[Interface element records]
# # # # # # #

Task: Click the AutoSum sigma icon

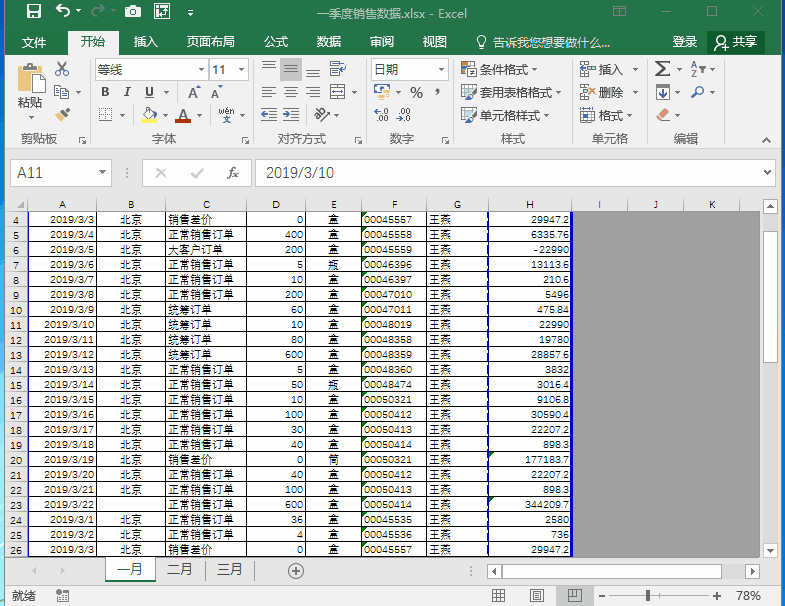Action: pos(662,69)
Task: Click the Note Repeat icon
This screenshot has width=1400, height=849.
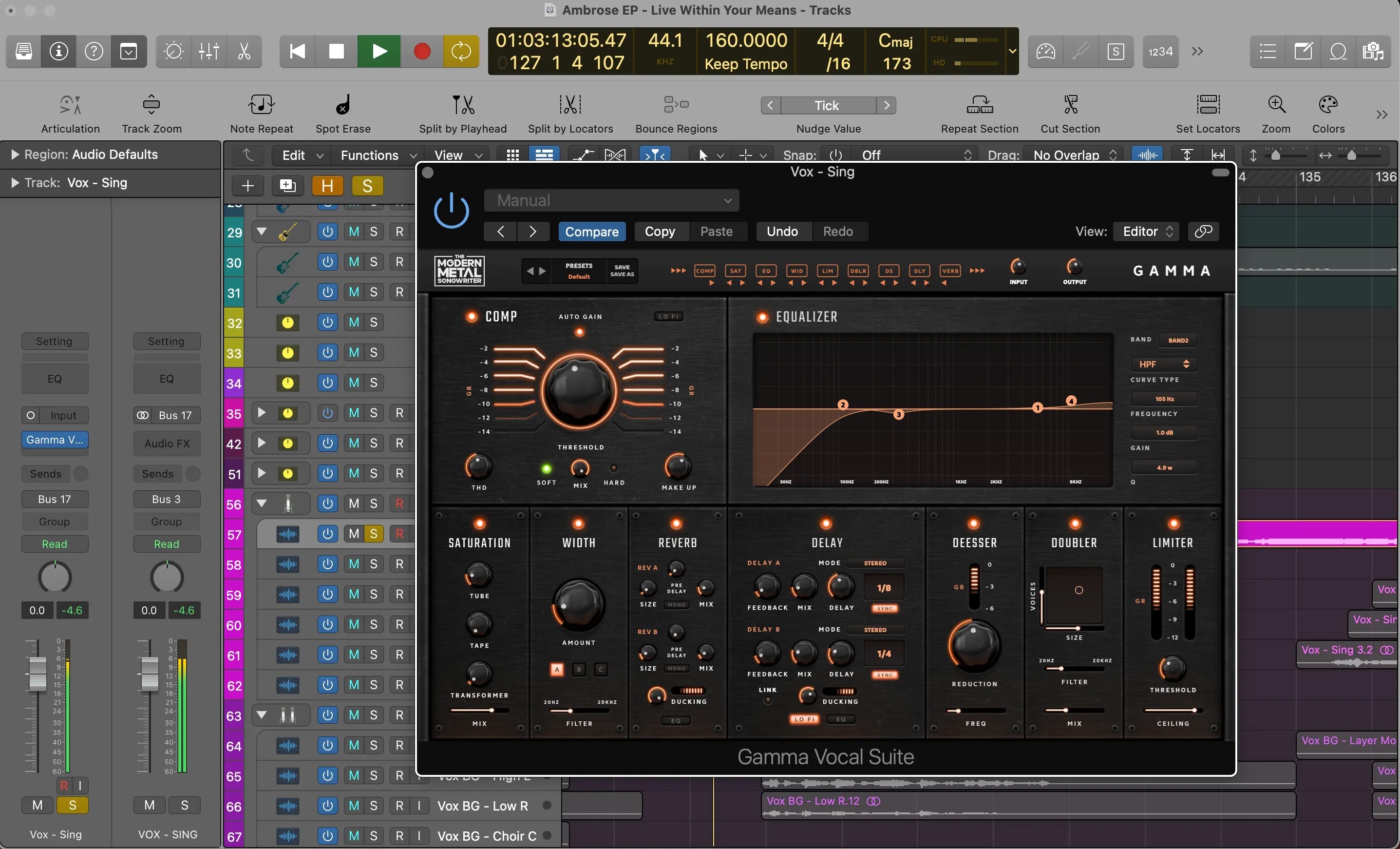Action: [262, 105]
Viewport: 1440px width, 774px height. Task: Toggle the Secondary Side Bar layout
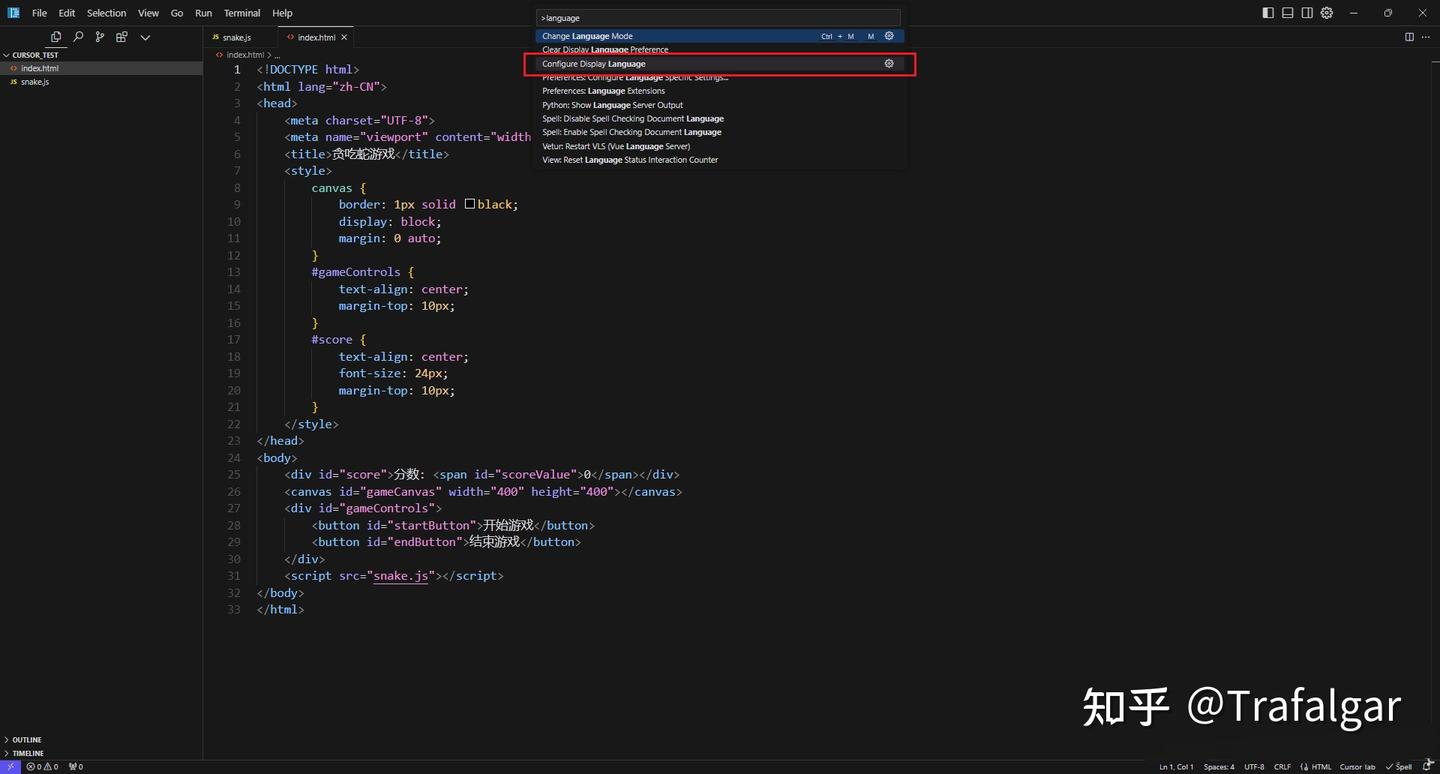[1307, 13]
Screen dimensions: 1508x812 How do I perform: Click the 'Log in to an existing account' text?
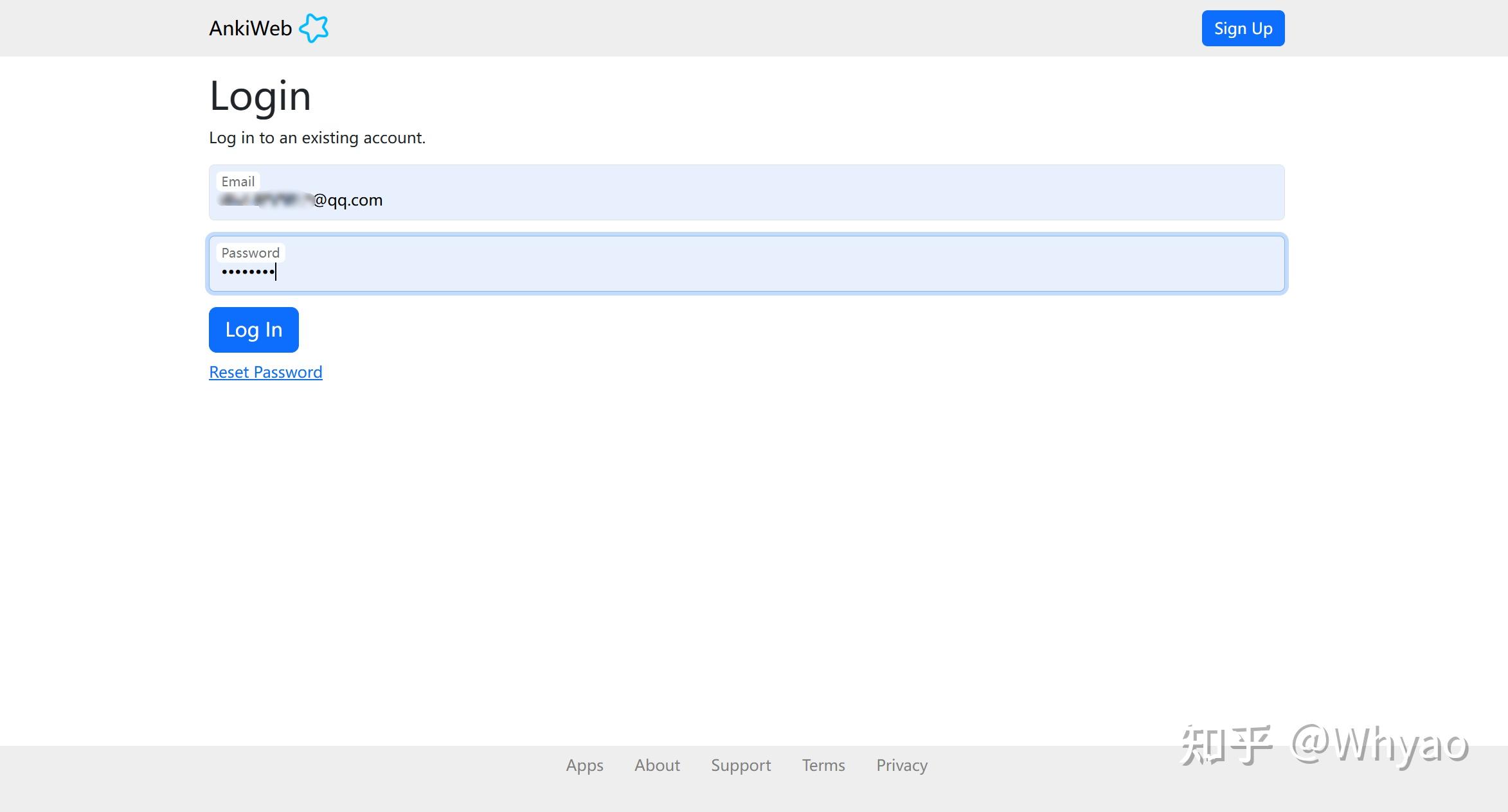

# # # # # # #

• _The exercise_
Present each line of the items above as a Markdown table with the columns "Row" and "Line", numbering the rows and omitting blank lines. Leave the pictures out of your answer.

• _Task answer_
| Row | Line |
|---|---|
| 1 | Task: Click the AutoSum sigma icon |
| 2 | Action: pos(662,69) |
| 3 | Task: Click the Note Repeat icon |
| 4 | This screenshot has width=1400, height=849. |
| 5 | Action: [262, 105] |
| 6 | Viewport: 1440px width, 774px height. Task: Toggle the Secondary Side Bar layout |
| 7 | [1307, 13] |
| 8 | Screen dimensions: 1508x812 How do I perform: Click the 'Log in to an existing account' text? |